Most fundamentally, Yakima Valley’s leaders have empowered their front-line physicians to use their organization-provided dashboards to keep up with changes in health status and care management activity and to fill gaps in care in a timely way, for their Medicaid patients, resulting in improved health outcomes and lower costs. It’s empowerment at the care delivery level, on the part of the physicians and care managers who are closest to the patients/plan members.
That’s why, when we look at statistics such as those published earlier this month by the GAO, it’s important to understand what they mean—and what imperatives they offer us as a healthcare system. The only way to better manage costs in Medicaid programs nationwide will be to more effectively care-manage Medicaid enrollees. And for that to happen, physicians and care managers will have to be empowered and to empower themselves, at the care delivery level, to work continuously with those patients at highest risk—and who happen to be the same ones whose care costs the most.

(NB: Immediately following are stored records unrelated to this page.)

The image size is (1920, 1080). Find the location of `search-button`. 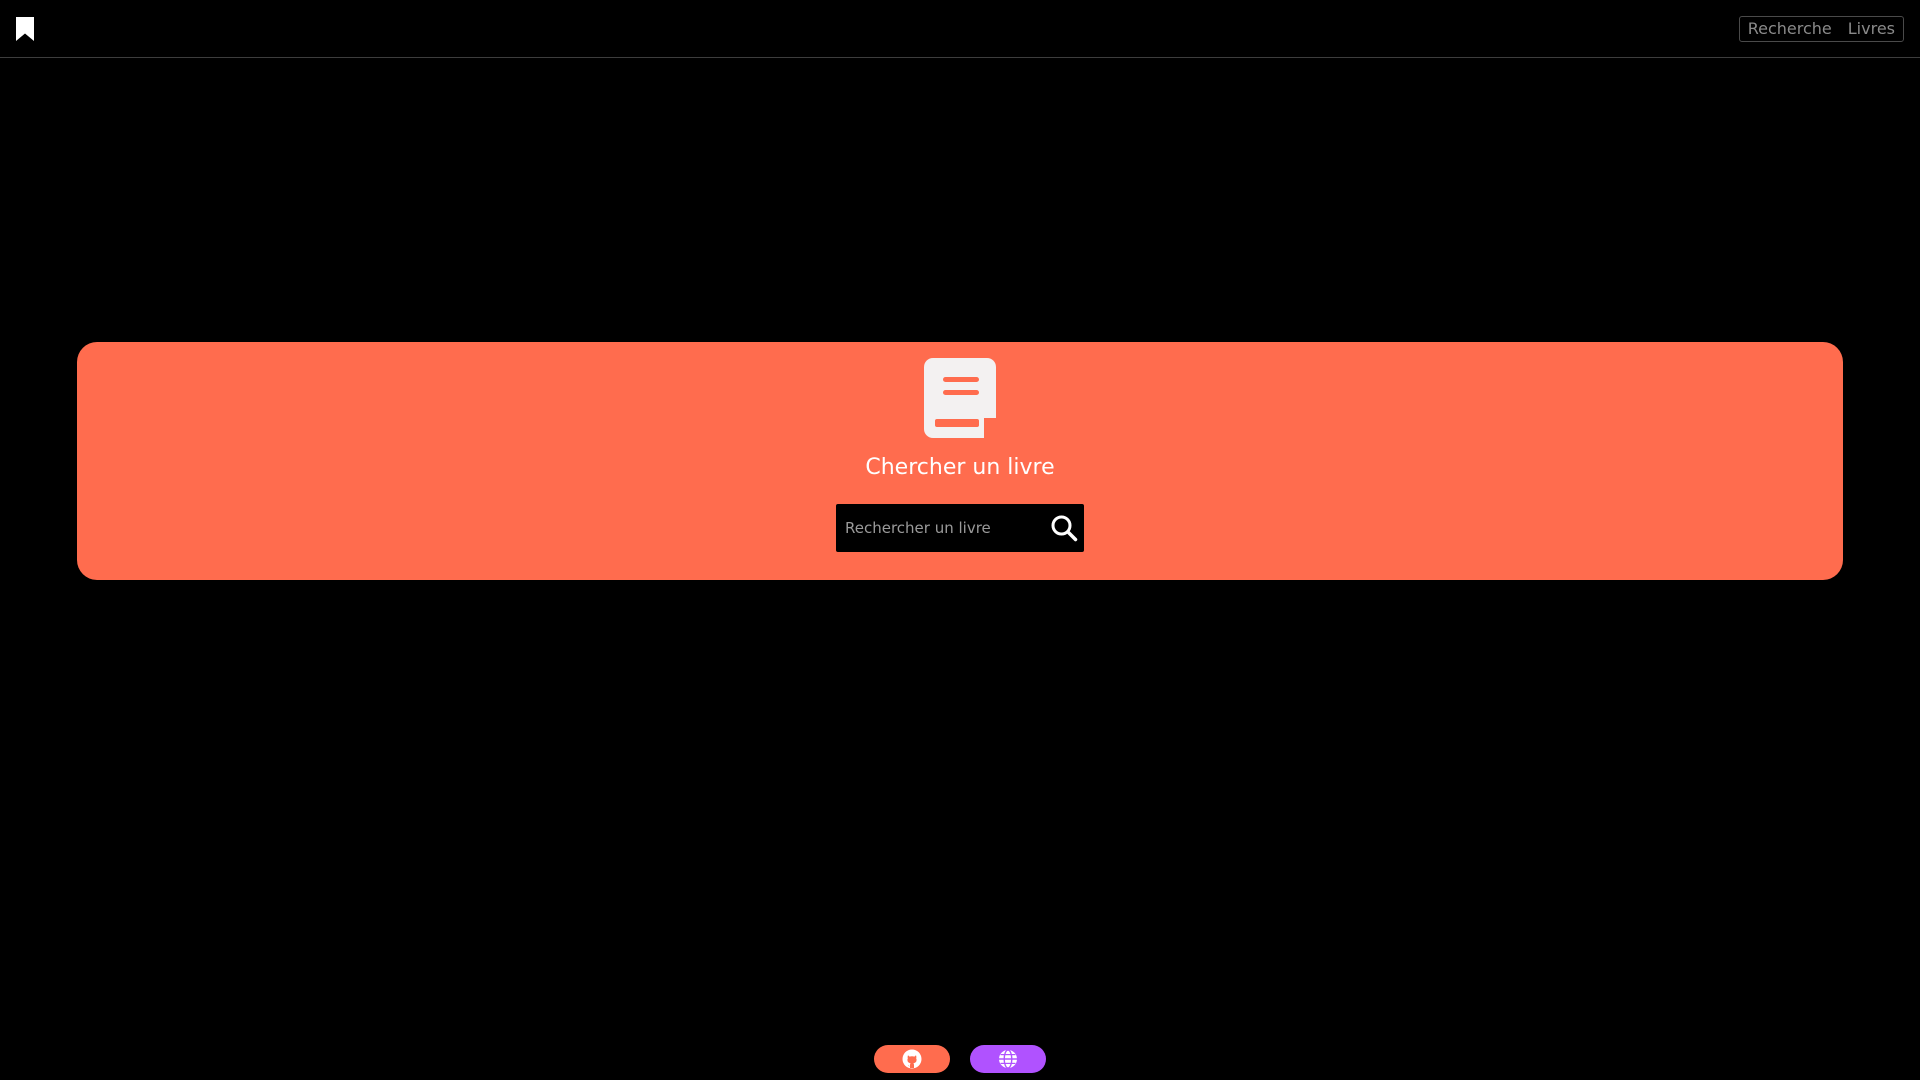

search-button is located at coordinates (1064, 528).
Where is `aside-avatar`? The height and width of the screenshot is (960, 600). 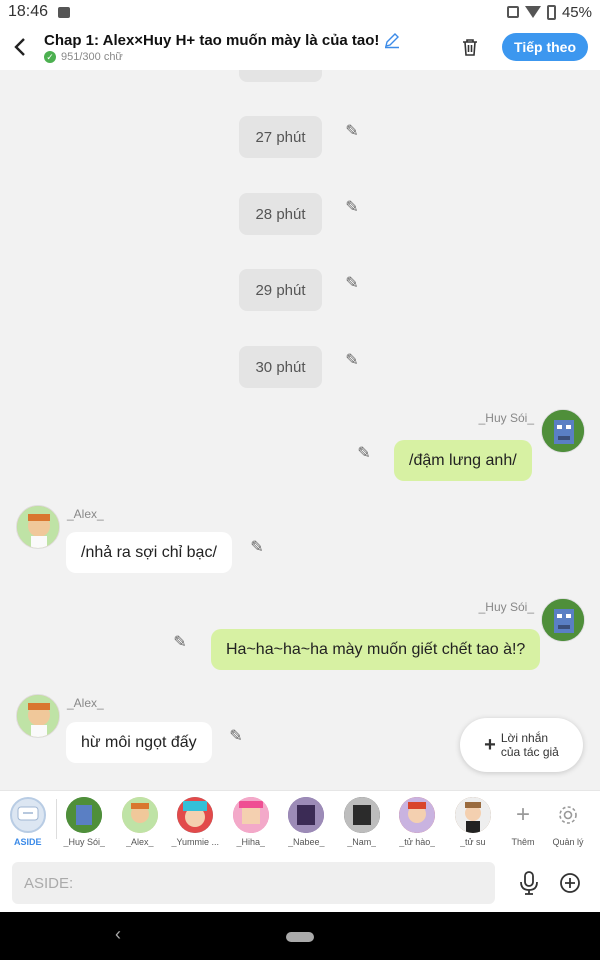
aside-avatar is located at coordinates (28, 815).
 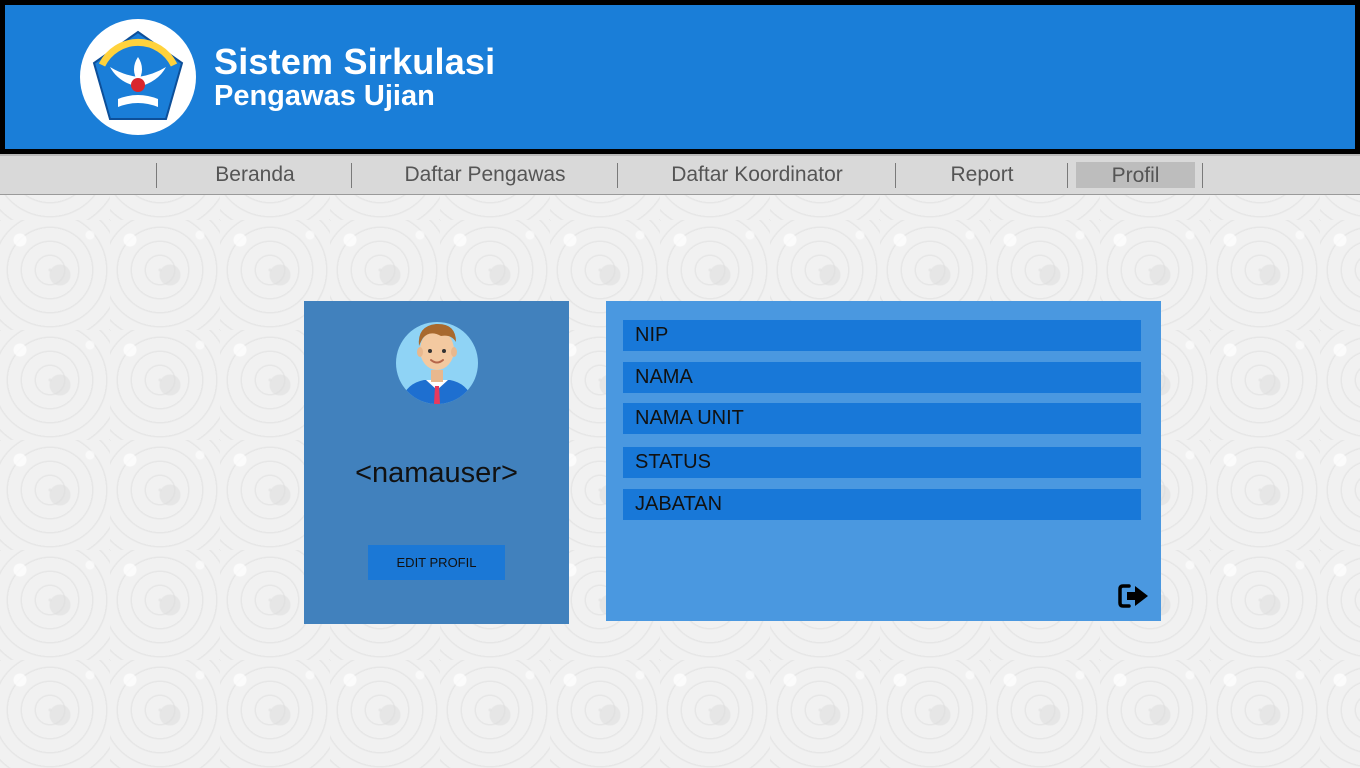 What do you see at coordinates (436, 562) in the screenshot?
I see `edit-profile-button: EDIT PROFIL` at bounding box center [436, 562].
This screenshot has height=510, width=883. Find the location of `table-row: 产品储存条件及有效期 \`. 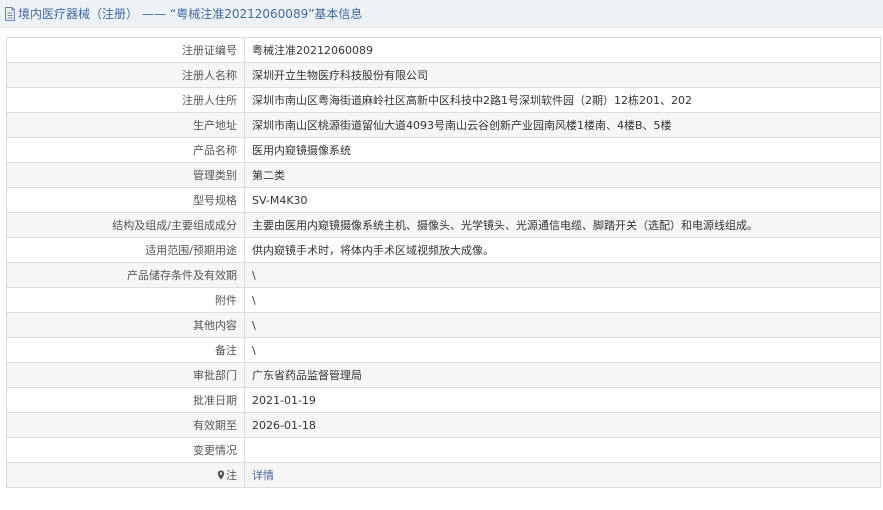

table-row: 产品储存条件及有效期 \ is located at coordinates (444, 275).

So one can either panic over reports such as the GAO’s, or roll up one’s sleeves and get to work, as pioneers like the leaders at Yakima Valley Farm Workers Clinic are doing, and light the way to the process-driven, IT- and data-facilitated solutions to care quality and cost-effectiveness that our healthcare system is increasingly demanding. It was a great privilege and pleasure to profile the Yakima Valley leaders, and showcase their efforts in this critical sector of U.S. healthcare. Hopefully, the leaders of medical groups nationwide that care for Medicaid enrollees will be able to use the insights derived from the pioneering work taking place at Yakima Valley and at other medical group organizations, to move us all collectively ahead in the coming months and years.